(THE DATA begins)
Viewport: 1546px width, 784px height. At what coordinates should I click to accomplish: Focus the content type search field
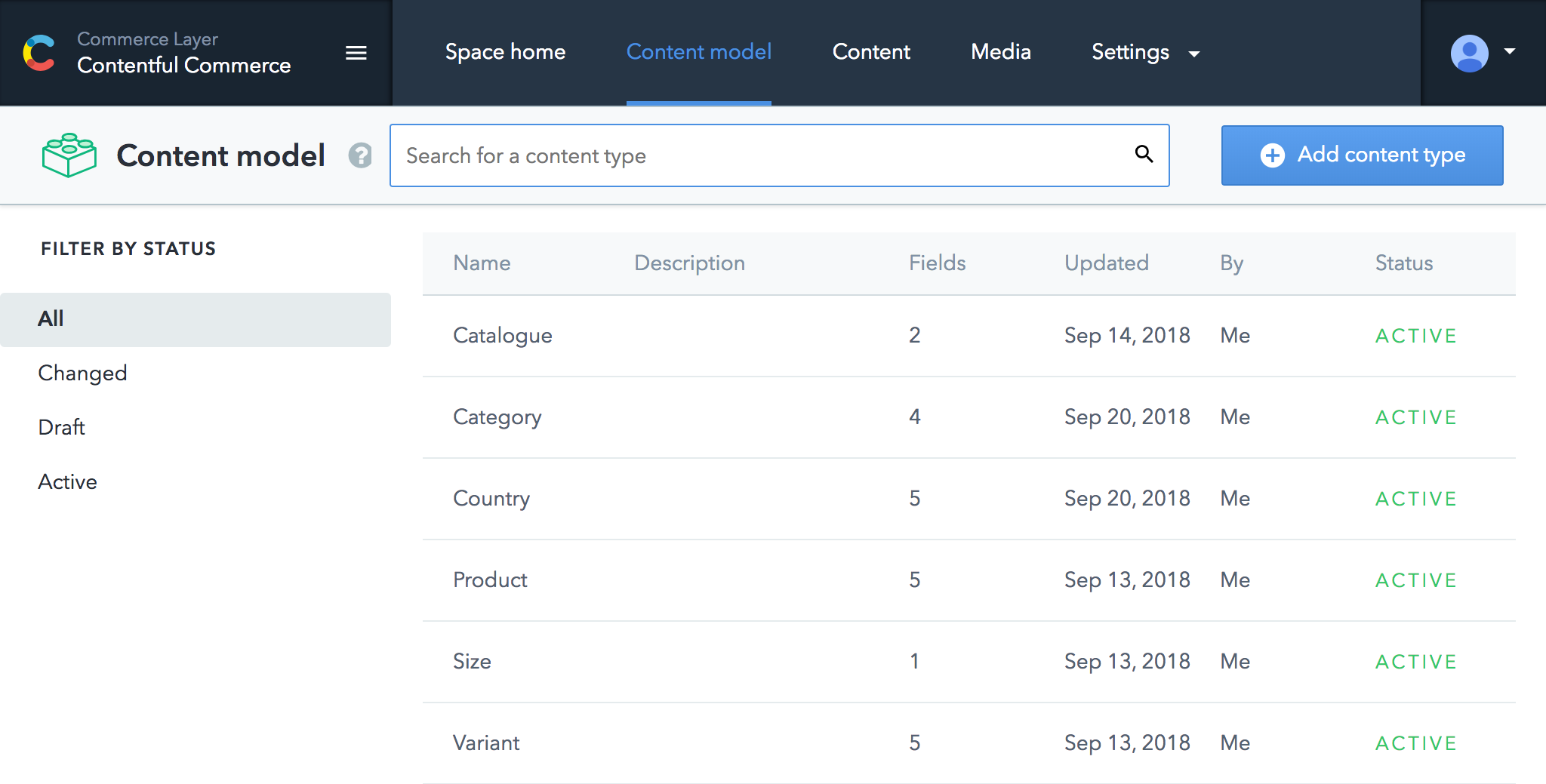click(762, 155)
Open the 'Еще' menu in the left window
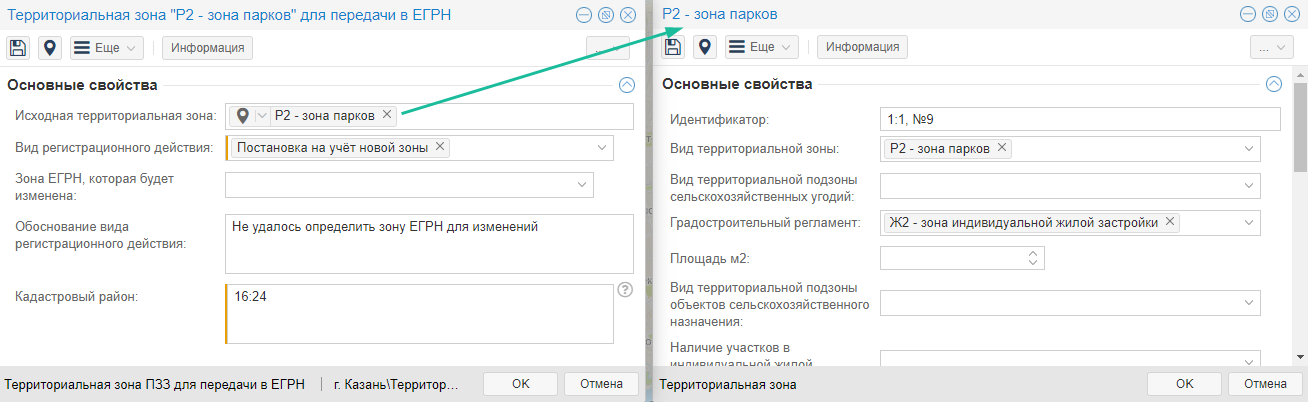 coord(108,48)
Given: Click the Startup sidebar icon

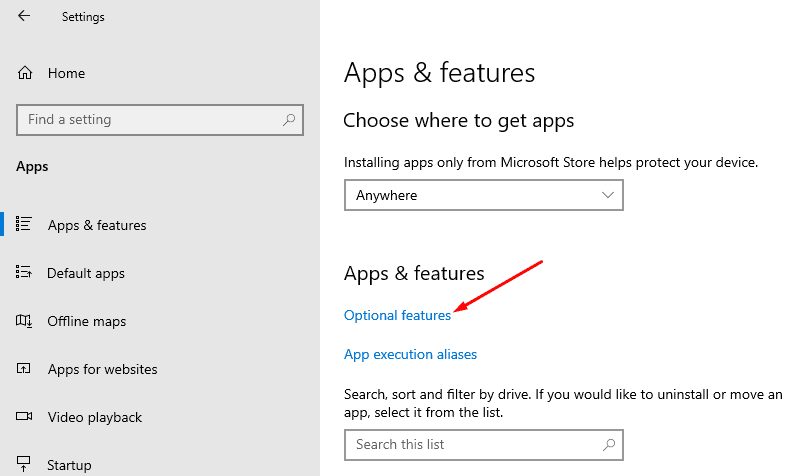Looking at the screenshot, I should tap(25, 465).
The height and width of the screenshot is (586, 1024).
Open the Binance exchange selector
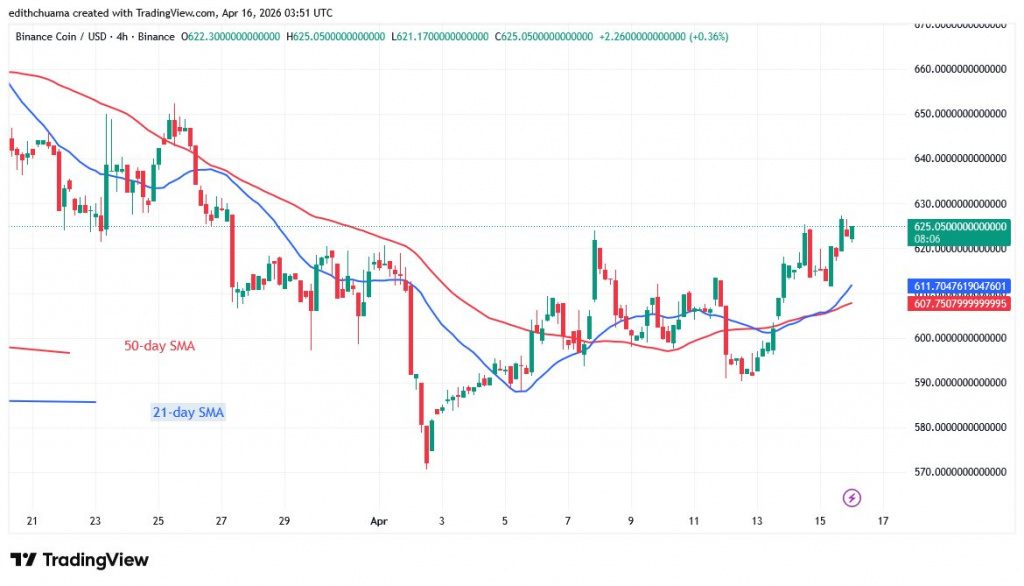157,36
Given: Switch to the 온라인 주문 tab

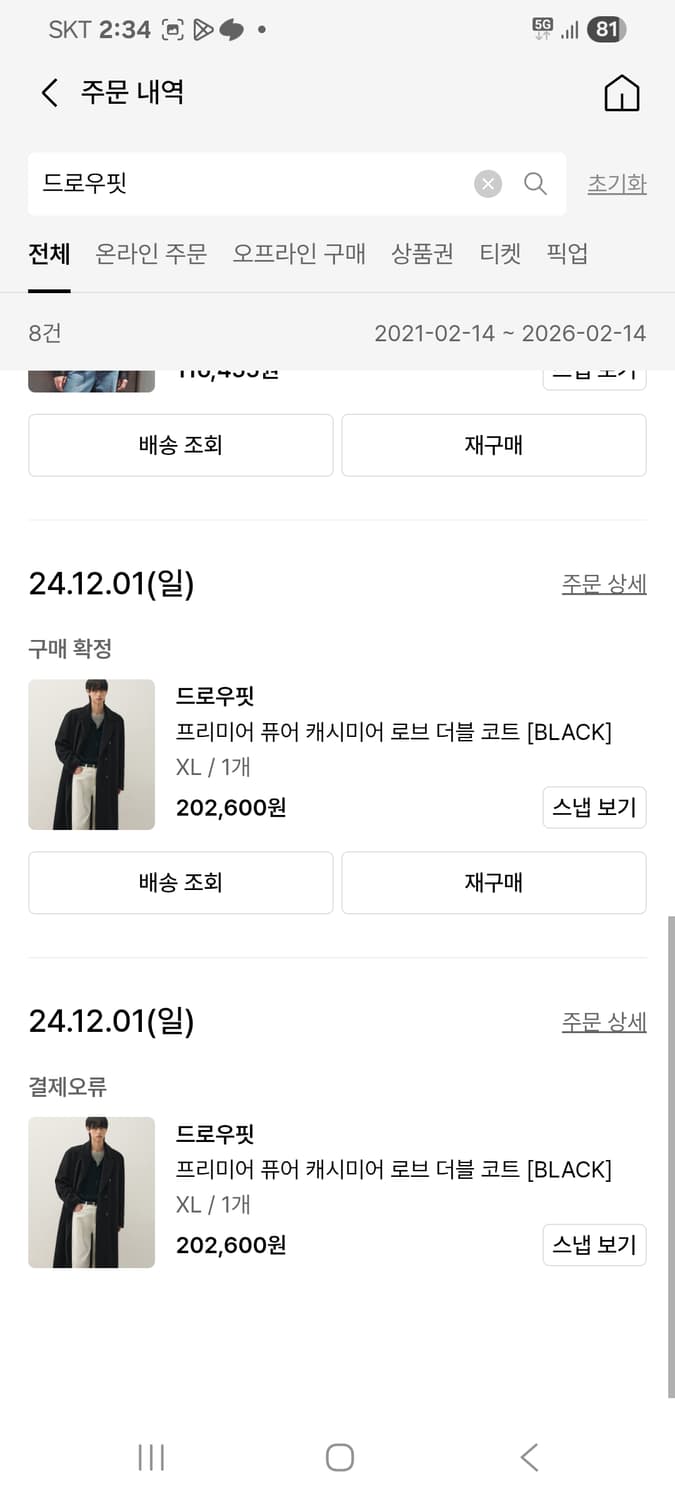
(THE DATA ends)
Pictures stay out; the records above are otherwise reproduced exactly.

_FINISHED EXERCISE_
Viewport: 1546px width, 784px height. At what coordinates should I click to accomplish: Focus the content type search field
click(762, 155)
Open the 'Еще' menu in the left window
 coord(108,48)
Given: Click the Startup sidebar icon

Looking at the screenshot, I should tap(25, 465).
The height and width of the screenshot is (586, 1024).
Open the Binance exchange selector
157,36
Given: Switch to the 온라인 주문 tab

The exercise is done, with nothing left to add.